You (Emma again) are enjoying a nice lonely stroll in the park when you hear a person talking loudly on their cell phone. Their name is Mark. You stare to identify the voice, and you spot some adorable puppies drowning right next to him. You yell at Mark to help you save the puppies, but he shrugs and walks away, continuing his phone conversation. You save 30 puppies. However, you realize that if it werent for Mark, you wouldnt have noticed them at all.
Calculate the Shapley values for:
* You (Emma)
* Mark
You (Emma again) are enjoying a nice lonely stroll in the park when you hear a rock splash in a pond. You look and notice some 30 adorable puppies drowning right to it. You save all of the puppies. You realize that if it werent for the rock, you wouldnt have noticed them at all.
Calculate the Shapley values for:
* You (Emma)
* The Rock
You (Emma again), are enjoying a nice stroll in the park. Alarmedly, 29 paperclip satisficers\* inform you that a paperclip is going to be lost forever, and 30 adorable puppies will drown unless you do something about it. You, together with the paperclip satisficers, spend three grueling hours saving the 30 puppies and the paperclip.
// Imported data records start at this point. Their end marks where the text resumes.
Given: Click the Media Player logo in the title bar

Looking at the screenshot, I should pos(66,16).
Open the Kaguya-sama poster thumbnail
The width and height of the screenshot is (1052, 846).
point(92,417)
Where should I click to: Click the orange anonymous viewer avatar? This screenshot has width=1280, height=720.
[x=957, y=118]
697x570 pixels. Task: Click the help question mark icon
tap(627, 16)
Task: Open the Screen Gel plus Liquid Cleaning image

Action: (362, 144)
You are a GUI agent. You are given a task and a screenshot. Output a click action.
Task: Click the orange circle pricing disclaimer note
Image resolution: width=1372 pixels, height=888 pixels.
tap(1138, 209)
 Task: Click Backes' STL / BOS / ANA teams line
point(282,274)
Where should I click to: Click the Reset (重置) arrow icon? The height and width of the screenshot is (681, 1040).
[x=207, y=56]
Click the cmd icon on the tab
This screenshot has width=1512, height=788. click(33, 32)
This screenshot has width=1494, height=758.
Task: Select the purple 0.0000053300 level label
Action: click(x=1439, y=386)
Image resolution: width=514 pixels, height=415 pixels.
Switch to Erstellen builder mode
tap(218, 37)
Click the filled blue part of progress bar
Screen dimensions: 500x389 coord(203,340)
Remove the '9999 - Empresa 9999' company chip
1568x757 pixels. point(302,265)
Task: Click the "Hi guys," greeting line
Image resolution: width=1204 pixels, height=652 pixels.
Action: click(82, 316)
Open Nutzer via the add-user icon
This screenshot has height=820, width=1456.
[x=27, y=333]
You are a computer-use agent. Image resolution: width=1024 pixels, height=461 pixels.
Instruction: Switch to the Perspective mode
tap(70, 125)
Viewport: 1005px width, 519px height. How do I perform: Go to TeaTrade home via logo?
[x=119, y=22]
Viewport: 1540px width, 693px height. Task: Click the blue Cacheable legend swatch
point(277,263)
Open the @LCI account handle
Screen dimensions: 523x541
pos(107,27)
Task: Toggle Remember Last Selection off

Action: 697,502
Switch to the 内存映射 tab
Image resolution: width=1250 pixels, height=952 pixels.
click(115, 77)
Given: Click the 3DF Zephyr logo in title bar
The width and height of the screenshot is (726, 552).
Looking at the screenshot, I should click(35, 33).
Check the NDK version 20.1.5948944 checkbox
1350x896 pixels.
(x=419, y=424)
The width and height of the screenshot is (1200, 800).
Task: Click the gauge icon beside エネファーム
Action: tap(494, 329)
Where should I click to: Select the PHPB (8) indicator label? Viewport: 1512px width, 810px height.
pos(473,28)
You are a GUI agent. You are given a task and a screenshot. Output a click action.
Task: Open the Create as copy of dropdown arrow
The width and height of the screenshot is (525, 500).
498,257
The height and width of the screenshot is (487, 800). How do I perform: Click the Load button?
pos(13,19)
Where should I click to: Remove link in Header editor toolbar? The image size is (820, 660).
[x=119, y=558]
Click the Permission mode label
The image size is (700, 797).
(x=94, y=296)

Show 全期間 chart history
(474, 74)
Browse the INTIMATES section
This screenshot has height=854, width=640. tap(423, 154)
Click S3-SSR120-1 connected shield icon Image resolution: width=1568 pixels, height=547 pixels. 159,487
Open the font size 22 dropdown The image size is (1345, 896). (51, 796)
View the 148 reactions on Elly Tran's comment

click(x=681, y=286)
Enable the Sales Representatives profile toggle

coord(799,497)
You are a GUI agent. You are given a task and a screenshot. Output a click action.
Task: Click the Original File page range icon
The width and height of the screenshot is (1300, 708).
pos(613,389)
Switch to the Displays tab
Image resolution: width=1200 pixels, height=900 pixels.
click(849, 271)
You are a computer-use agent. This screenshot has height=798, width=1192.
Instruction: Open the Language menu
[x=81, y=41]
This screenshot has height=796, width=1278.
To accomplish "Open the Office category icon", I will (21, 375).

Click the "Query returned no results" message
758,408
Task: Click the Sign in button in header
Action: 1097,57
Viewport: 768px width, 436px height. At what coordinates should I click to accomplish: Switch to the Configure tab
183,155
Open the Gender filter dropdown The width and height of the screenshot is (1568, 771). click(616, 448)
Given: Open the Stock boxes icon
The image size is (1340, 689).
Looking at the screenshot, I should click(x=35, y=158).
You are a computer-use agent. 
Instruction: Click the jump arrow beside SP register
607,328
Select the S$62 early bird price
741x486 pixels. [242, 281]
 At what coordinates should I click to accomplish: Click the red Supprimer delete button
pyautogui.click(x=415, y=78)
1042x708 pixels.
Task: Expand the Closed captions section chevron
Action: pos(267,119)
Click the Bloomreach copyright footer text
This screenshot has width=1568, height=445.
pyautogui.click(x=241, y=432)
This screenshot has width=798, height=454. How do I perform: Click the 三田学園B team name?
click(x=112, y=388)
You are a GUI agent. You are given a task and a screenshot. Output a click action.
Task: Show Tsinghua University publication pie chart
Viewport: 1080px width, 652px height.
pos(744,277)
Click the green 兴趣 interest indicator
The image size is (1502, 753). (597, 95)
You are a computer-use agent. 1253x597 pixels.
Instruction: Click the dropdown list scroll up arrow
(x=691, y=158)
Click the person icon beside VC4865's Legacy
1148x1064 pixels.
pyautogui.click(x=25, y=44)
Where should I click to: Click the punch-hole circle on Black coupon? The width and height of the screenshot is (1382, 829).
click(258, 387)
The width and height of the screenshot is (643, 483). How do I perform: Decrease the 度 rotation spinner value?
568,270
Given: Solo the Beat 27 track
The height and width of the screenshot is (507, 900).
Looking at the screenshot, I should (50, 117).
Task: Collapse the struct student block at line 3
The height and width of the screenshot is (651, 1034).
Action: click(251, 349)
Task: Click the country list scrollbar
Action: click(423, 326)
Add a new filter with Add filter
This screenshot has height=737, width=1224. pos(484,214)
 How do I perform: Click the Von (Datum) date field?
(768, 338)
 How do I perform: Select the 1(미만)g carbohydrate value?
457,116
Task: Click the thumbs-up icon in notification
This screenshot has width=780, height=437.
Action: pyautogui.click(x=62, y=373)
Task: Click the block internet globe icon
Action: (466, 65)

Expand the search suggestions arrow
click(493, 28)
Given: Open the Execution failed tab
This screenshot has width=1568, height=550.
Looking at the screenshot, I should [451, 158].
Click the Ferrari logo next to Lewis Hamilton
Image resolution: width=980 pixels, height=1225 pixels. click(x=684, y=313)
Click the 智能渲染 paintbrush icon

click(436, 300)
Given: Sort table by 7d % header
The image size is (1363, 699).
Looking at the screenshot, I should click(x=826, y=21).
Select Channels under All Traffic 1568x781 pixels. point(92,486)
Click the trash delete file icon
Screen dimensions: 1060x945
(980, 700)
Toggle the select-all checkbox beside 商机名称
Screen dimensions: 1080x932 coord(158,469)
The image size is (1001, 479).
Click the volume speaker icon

Calculate the Shapley values for:
* You (Emma)
* Each paperclip satisficer
You (Emma again), decide that this drowning puppies business must stop, and create the Puppies Liberation Front. You cooperate with the Front for the Liberation of Puppies, such that the PLF gets the puppies out of the water, and the FLP dries them, and both activities are necessary to rescue a puppy. Together, you rescue 30 puppies.
Calculate the Shapley values for:
* The Puppies Liberation Front:
* The Front for the Liberation of Puppies:
The Front for the Liberation of Puppies splits off a subgroup in charge of getting the towels: The Front for Puppie Liberation. Now;
* The Puppies Liberation Front gets the puppies out of the water
* The Front for the Liberation of Puppies dries them
* The Front for Puppie Liberation makes sure there are enough clean & warm towels for every puppie.
All steps are necessary. Together, you save 30 puppies. Calculate the Shapley value of:
* The Puppies Liberation Front:
* The Front for the Liberation of Puppies:
* The Front for Puppie Liberation:
Your name is Emma. Phil sees 30 puppies drowning in a pond, and he yells at you to come and save them. To your frustration, Phil just watches while you do the hard work. But you realize that without Phils initial shouting, you would never have saved the 30 puppies.
Calculate the Shapley values for:
* You (Emma)
* Phil
You are Emma, again. You finally find the person who has been trying to drown so many puppies, Lucy. You ask how many puppies she threw into the water: 100. Relieved, you realize you (and you alone) have managed to save all of them.
Calculate the Shapley values for:
* You (Emma)
* Lucy
![](images/16fb6f6948ae9600cee6ae878a46ea21172e3821.jpg)
## Speculative Shapley extensions.
### Shapley values + Decision theory.
Epistemic status: Very biased. I am quite convinced that some sort of timeless decision theory is probably better. I also think that it is more adequate than competing theories in domains where other agents are simulating you, like philantropic coordination questions.
In the previous post, Toby Ord writes:
> In particular, the best things you have listed in favour of the Shapley value applied to making a moral decision correctly apply when you and others are all making the decision 'together'. If the others have already committed to their part in a decision, the counterfactual value approach looks better.
> e.g. on your first example, if the other party has already paid their $1000 to P, you face a choice between creating 15 units of value by funding P or 10 units by funding the alternative. Simple application of Shapley value says you should do the action that creates 10 units, predictably making the world worse.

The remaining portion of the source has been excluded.